Let S1 be an area of a projection of a space occupied by one of the plural discharge cells onto the front substrate 1. Let S2 be an area of a window portion of the front substrate 1 through which the visible light is irradiated from the one of the discharge cells into the outside of the front substrate 1. Let S2/S1 be an area ratio of the display discharge region, an aperture ratio. An area other than the area S2, that is, the area (S1−S2) shall be called a non-aperture area, and its area ratio (S1−S2)/S1 shall be called anon-aperture ratio.

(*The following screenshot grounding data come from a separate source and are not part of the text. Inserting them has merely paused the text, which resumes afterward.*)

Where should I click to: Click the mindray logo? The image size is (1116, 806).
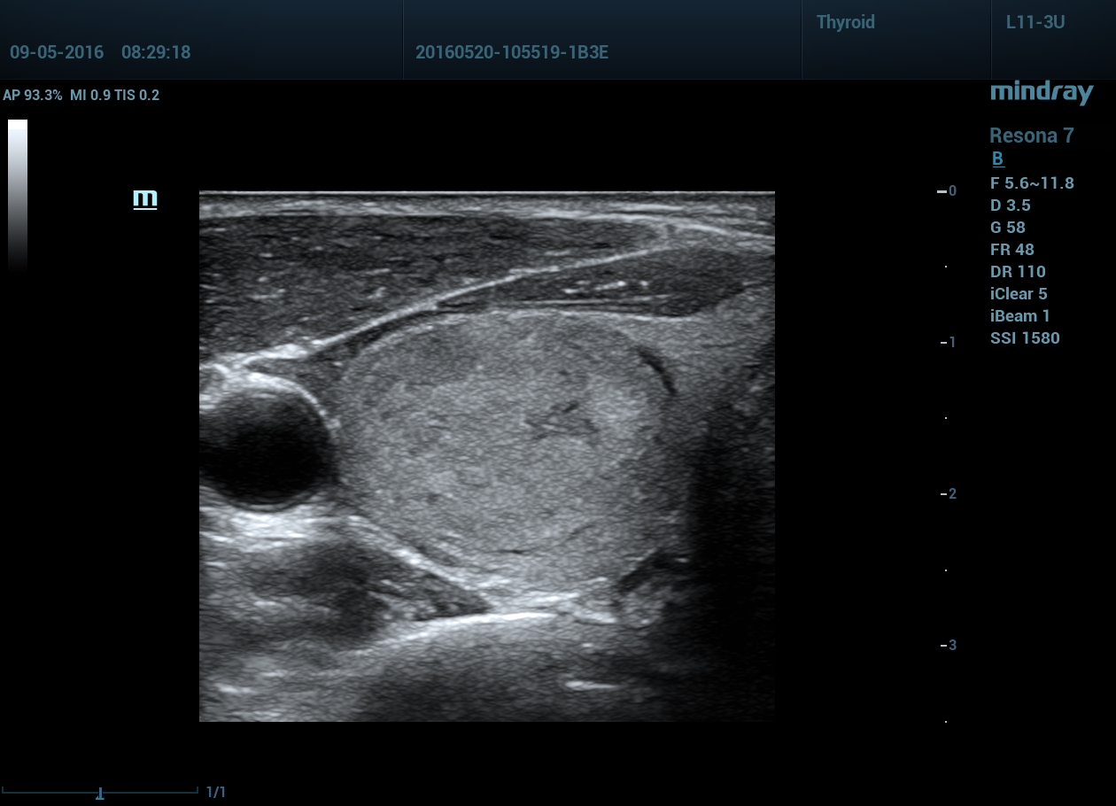[x=1042, y=92]
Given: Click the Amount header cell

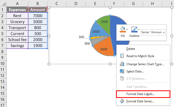Looking at the screenshot, I should click(38, 10).
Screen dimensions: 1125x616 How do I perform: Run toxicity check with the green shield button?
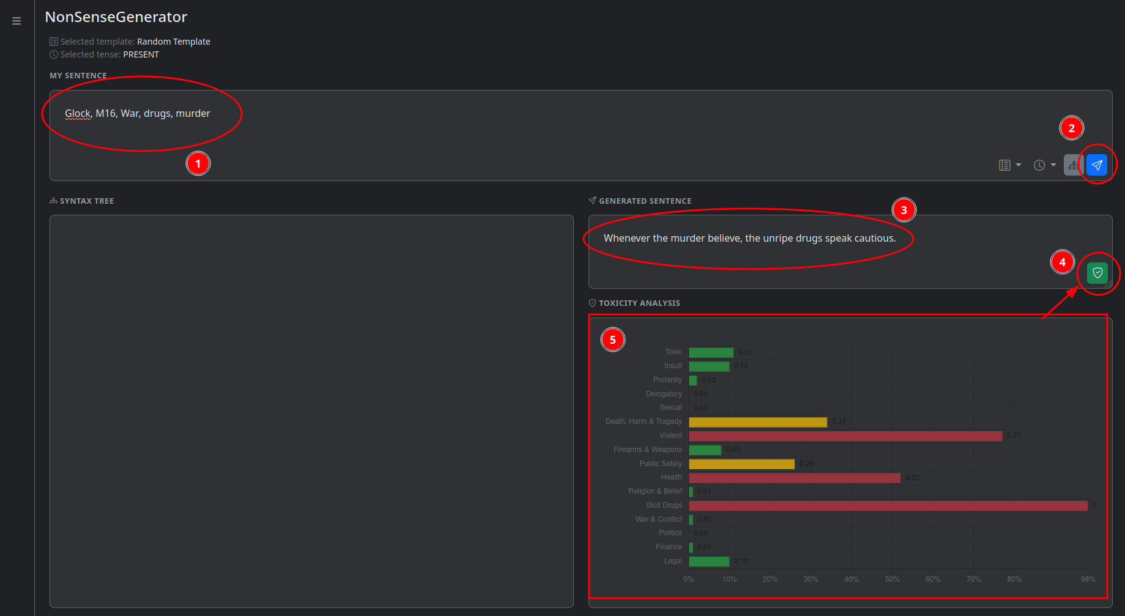1097,273
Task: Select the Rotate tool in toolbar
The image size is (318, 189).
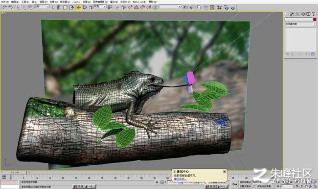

In the conventional plasma panel shown in FIG. 1, the length directions (a direction b) of the barrier ribs 7 are oriented approximately in one direction, and this structure of the plasma panel is called the straight-barrier-rib structure. In another conventional plasma panel, the length directions of the barrier ribs are oriented in at least two directions, and this structure of the plasma panel is called the box-barrier-rib structure.
FIG. 3 is a cross-sectional view of the PDP of FIG. 1 viewed in the direction of the arrow a of FIG. 1, and schematically illustrates two cells. In FIG. 3, borders between the cells are roughly indicated by broken lines. Reference character Wgxy denotes a spacing between the display electrode pair (the X and Y electrodes), and the spacing Wgxy is called a display electrode gap. In FIG. 3, reference numeral 4 denote electrons, 5 is a positive ion, 18 is a positive wall charge, and 6 are negative wall charges.
By way of example, FIG. 3 schematically illustrates that, by applying a negative voltage to the Y electrode 23-1 and a voltage positive with respect to the Y electrode 23-1 to the A electrode 11 and the X electrode 22-1, initially a discharge is generated, and then the discharge has ceased. This has caused formation of a wall charge for assisting in initiation of a discharge between the Y electrode 23-1 and the X electrode 22-1, and this formation of the wall discharge is called “address.” In this state, when an appropriate voltage of the polarity opposite from the previous one is applied between the Y electrode 23-1 and the X electrode 22-1, a discharge is generated in the discharge space between the two electrodes through the dielectric 2 (and the protective film 3). After the cessation of the discharge, if the polarity of the voltage applied between the Y electrode 23-1 and the X electrode 22-1 is reversed, a new discharge is generated again. By repeating this process, discharges are generated continuously, and these discharges are called display discharges (or sustain discharges). Such a conventional ac surface-discharge type PDP is disclosed in U.S. Pat. No. 6,333,599.